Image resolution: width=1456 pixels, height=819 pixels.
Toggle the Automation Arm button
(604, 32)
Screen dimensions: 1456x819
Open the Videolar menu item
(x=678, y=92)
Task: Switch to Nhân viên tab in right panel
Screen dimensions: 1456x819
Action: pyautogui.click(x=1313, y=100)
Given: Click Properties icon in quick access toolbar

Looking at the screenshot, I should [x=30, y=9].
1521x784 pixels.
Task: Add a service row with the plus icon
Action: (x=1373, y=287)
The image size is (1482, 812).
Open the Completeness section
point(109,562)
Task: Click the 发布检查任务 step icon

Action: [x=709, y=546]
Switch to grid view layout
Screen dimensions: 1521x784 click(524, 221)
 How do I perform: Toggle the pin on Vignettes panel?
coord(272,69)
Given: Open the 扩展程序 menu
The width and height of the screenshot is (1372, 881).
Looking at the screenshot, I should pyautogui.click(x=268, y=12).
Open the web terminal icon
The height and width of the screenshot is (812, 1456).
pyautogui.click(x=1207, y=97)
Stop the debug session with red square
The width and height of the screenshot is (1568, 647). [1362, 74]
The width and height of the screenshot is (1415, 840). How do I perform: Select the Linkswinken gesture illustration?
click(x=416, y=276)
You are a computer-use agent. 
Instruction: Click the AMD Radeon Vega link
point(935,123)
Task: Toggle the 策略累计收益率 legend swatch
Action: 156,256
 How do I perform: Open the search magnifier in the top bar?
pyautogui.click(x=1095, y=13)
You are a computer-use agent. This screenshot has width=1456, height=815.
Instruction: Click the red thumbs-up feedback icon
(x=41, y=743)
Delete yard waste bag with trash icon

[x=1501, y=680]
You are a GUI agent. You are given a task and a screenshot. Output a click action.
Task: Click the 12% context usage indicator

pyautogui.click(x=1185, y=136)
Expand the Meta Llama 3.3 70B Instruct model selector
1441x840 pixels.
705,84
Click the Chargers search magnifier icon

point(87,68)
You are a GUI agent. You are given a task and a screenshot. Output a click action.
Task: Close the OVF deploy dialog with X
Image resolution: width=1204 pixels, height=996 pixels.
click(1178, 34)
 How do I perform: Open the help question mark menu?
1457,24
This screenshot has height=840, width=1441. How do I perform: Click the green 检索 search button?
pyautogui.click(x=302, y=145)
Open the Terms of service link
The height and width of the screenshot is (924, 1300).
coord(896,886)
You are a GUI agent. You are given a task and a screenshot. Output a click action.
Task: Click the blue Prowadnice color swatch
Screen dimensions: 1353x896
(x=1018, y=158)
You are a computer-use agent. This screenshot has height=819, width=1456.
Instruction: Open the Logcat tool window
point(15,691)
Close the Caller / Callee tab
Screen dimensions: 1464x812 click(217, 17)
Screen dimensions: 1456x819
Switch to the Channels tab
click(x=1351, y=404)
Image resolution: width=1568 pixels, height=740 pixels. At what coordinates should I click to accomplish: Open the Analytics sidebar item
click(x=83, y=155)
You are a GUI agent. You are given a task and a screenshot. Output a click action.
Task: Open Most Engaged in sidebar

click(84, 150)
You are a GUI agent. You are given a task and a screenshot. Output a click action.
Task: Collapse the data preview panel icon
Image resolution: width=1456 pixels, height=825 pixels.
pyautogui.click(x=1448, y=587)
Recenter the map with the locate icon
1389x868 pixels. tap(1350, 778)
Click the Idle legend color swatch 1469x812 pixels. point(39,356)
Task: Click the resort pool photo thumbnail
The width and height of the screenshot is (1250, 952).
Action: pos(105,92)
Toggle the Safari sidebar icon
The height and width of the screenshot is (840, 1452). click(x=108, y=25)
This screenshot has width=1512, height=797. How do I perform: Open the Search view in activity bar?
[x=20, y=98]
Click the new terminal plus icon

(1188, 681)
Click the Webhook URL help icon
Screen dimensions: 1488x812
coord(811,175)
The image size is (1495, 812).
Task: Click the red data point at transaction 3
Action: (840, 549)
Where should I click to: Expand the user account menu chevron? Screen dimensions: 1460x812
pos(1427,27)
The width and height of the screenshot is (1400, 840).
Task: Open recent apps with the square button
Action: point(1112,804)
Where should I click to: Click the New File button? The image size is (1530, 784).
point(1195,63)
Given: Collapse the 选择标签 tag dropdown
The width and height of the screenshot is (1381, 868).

══════════════════════════════

*Exercise*
All lines from the one containing "Task: Collapse the data preview panel icon" through the last line of the data must be set down exactly. No other lines belong in the answer.

*Answer space*
Task: Collapse the data preview panel icon
Image resolution: width=1456 pixels, height=825 pixels.
pyautogui.click(x=1448, y=587)
Recenter the map with the locate icon
1389x868 pixels. tap(1350, 778)
Click the Idle legend color swatch 1469x812 pixels. point(39,356)
Task: Click the resort pool photo thumbnail
The width and height of the screenshot is (1250, 952).
Action: pos(105,92)
Toggle the Safari sidebar icon
The height and width of the screenshot is (840, 1452). click(x=108, y=25)
This screenshot has width=1512, height=797. How do I perform: Open the Search view in activity bar?
[x=20, y=98]
Click the new terminal plus icon

(1188, 681)
Click the Webhook URL help icon
Screen dimensions: 1488x812
coord(811,175)
The image size is (1495, 812).
Task: Click the red data point at transaction 3
Action: (840, 549)
Where should I click to: Expand the user account menu chevron? Screen dimensions: 1460x812
pos(1427,27)
The width and height of the screenshot is (1400, 840).
Task: Open recent apps with the square button
Action: point(1112,804)
Where should I click to: Click the New File button? The image size is (1530, 784).
point(1195,63)
Given: Collapse the 选择标签 tag dropdown
The width and height of the screenshot is (1381, 868).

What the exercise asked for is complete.